# sink draining to slow



## nywoodwizard (Sep 10, 2005)

All new plumbing has been installed.apparently there was a problem venting the kitchen sink (windows and obstructions),so the plumber puts an island vent in downstairs with a p-trap in the basement. My freind calls me over and asked if i could help install the new sink ,the problem is the waste line coming out of the wall was too high,so it needed the p-trap to drop the height to connect the tail piece to the sink.The sink is draining way too slow, i'm assuming too many traps now?. I guess the only fix is to break open the wall under the sink base and cut the waste line down lower and install a 45 and just remove the trap under the sink?


----------



## The plumber (Jul 5, 2007)

I'm not really getting the image in my head, but a drain should never be double trapped. The trap needs to be under the sink and I do not know why there would be a trap in the basement. If you could post a picture it would help. Did this not get inspected?


----------



## A W Smith (Oct 14, 2007)

Our plumber Bruce showed us this method of island venting recently.
Does your vent look like this?
island vent


----------



## Herk (Aug 1, 2007)

I'm not sure what you're talking about. An island sink doesn't have a trap under the floor.

Island Sink (illustrated)

(edited to add: Whoops, A.W. beat me to it . . .)


----------



## nywoodwizard (Sep 10, 2005)

Herk said:


> I'm not sure what you're talking about. An island sink doesn't have a trap under the floor.
> 
> Island Sink (illustrated)
> 
> (edited to add: Whoops, A.W. beat me to it . . .)


Ah ha. It certainly don't look like that! What the heII was this plumber thinking. There is a p-trap under the floor and its vented ,the pipe comes up behind the sink base and in. I'll try and get a picture tomorrow. Looks like its all wrong from those pictures.


----------



## A W Smith (Oct 14, 2007)

the only time I have seen traps under the floor is for tubs and showers. You sure that was a plumber and not a handyman?


----------



## The plumber (Jul 5, 2007)

If it is trapped under the sink and then 90s down that is an s-trap and it's illegal due to the trap sucking vacuum that it creates. There should be a sanitaty tee in the wall that the trap arm/sink drain goes directly in to. Above this san-t there needs to be some form of a vent like an island vent or studor vent. I prefer the island vent.

▶ _SOURCE EXCERPT_:
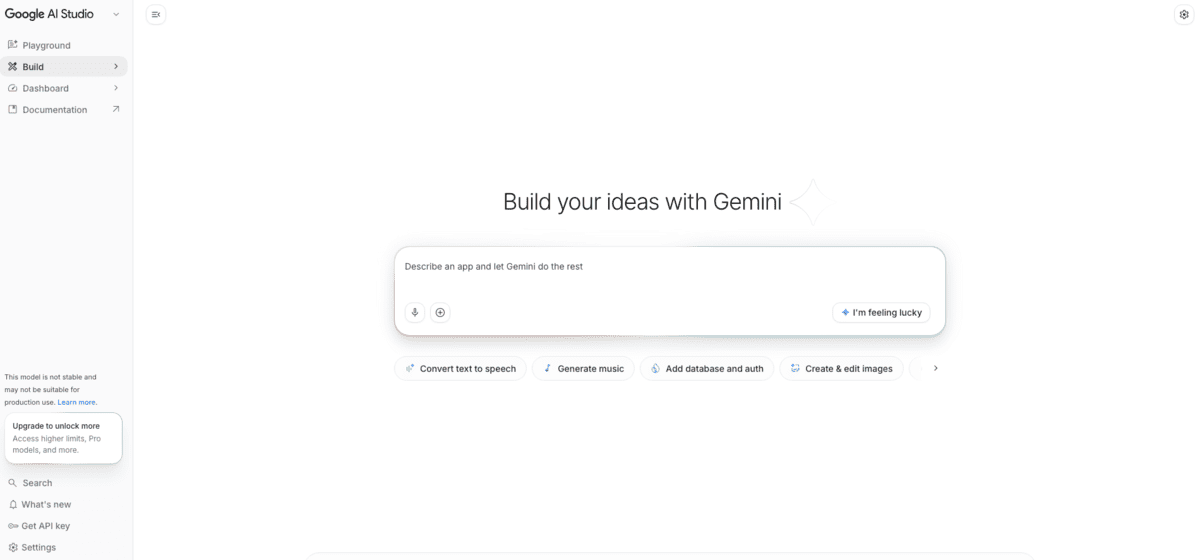Click the Search icon in the sidebar
Viewport: 1200px width, 560px height.
[x=13, y=483]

▶ _PROBLEM 1_:
Answer these questions from the sink-drain thread:
(a) In the first post, why did the sink need the p-trap to connect the tail piece?
(b) According to A W Smith, what are the only fixtures with traps under the floor that he has seen?
(c) In the final post, which type of vent does The plumber say he prefers?
▶ _PROBLEM 2_: Copy the passage of the sink-drain thread from "I'm not really" to "look like this?".

▶ _TASK SOLUTION 1_:
(a) The waste line coming out of the wall was too high, so the p-trap was needed to drop the height.
(b) Tubs and showers.
(c) The island vent.

▶ _TASK SOLUTION 2_:
I'm not really getting the image in my head, but a drain should never be double trapped. The trap needs to be under the sink and I do not know why there would be a trap in the basement. If you could post a picture it would help. Did this not get inspected?


----------



## A W Smith (Oct 14, 2007)

Our plumber Bruce showed us this method of island venting recently.
Does your vent look like this?